Methods: A secondary data analysis was done based on 2016 Ugandan Demographic and Health Surveys (UDHS). Total weighted samples of 18,506 women were included. Data processing and analysis were performed using SPSS Version 26, STATA 14.2, ArcGIS 10.8, and SaTScan 10.1.2 software. Spatial autocorrelation and hotspot analysis was made using Global Moran's index (Moran's I) and Gettis-OrdGi*statistics, respectively. Determinants of unmet needs for family planning were identified by multi-level logistic regression analysis. Variables with a p-value < 0.05 were declared statistically significant predictors.

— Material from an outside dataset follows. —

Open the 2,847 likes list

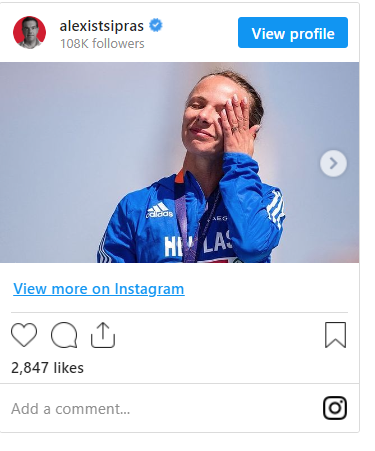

Results: The spatial distribution of unmet need for family planning among women of reproductive age in Uganda was found to be clustered (Global Moran's I = 0.27, Z-score of 12.71, and p-value < 0.0001). In the multivariable multilevel logistic regression analysis; women in West Nile (AOR = 1.86, 95% CI: 1.39, 2.47), aged 25-49 years old (AOR = .84; 95% CI .72, .99), highly educated (AOR = .69; 95% CI .54, .88), Muslim (AOR = 1.20, 95% CI: 1.03, 1.39), high wealth status (AOR = .73, 95% CI: .64, .82), and had five or more living child (AOR = 1.69, 95% CI: 1.51, 1.88) were significant predictors of unmet need for family planning. Significant hotspot areas were identified in West Nile, Acholi, Teso, and Busoga regions.

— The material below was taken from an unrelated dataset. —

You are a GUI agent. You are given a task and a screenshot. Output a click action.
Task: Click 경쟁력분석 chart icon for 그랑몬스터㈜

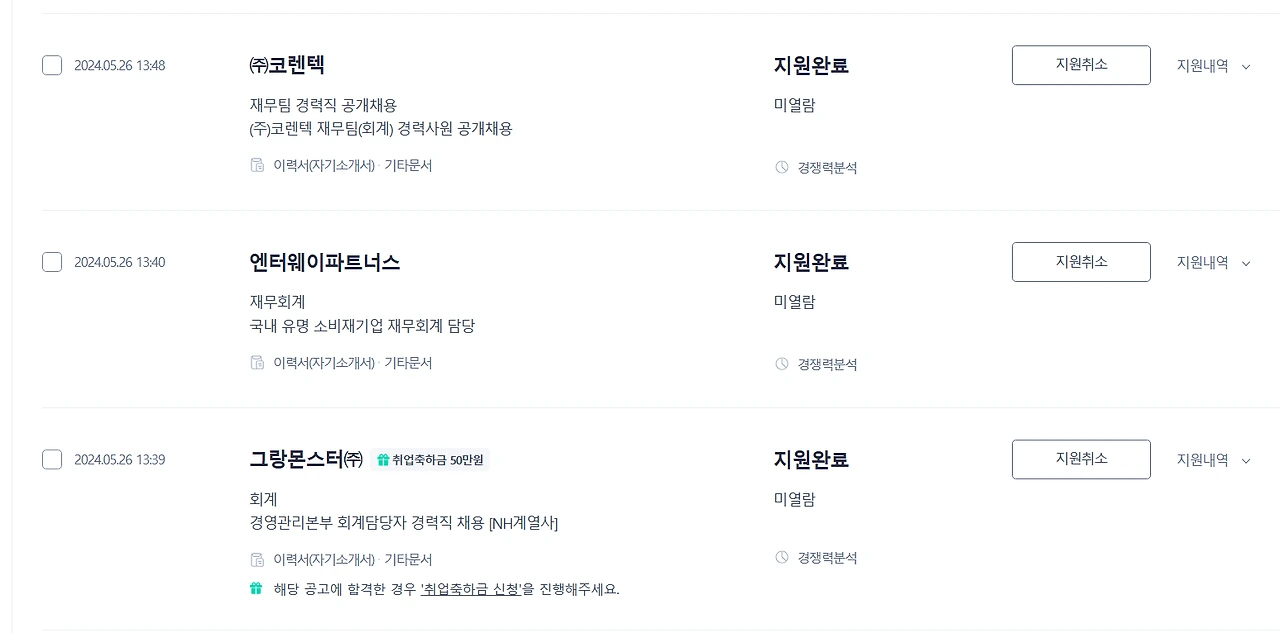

Conclusion: A significant clustering of unmet need for family planning were found in Uganda. Moreover, age, educational status, religion, wealth status, number of alive children, and region were significant predictors of unmet need for family planning. Therefore, in order to minimize the burdens associated with unmet need, an interventions focusing on promotion of sexual and reproductive health service should be addressed to the identified hotspot areas.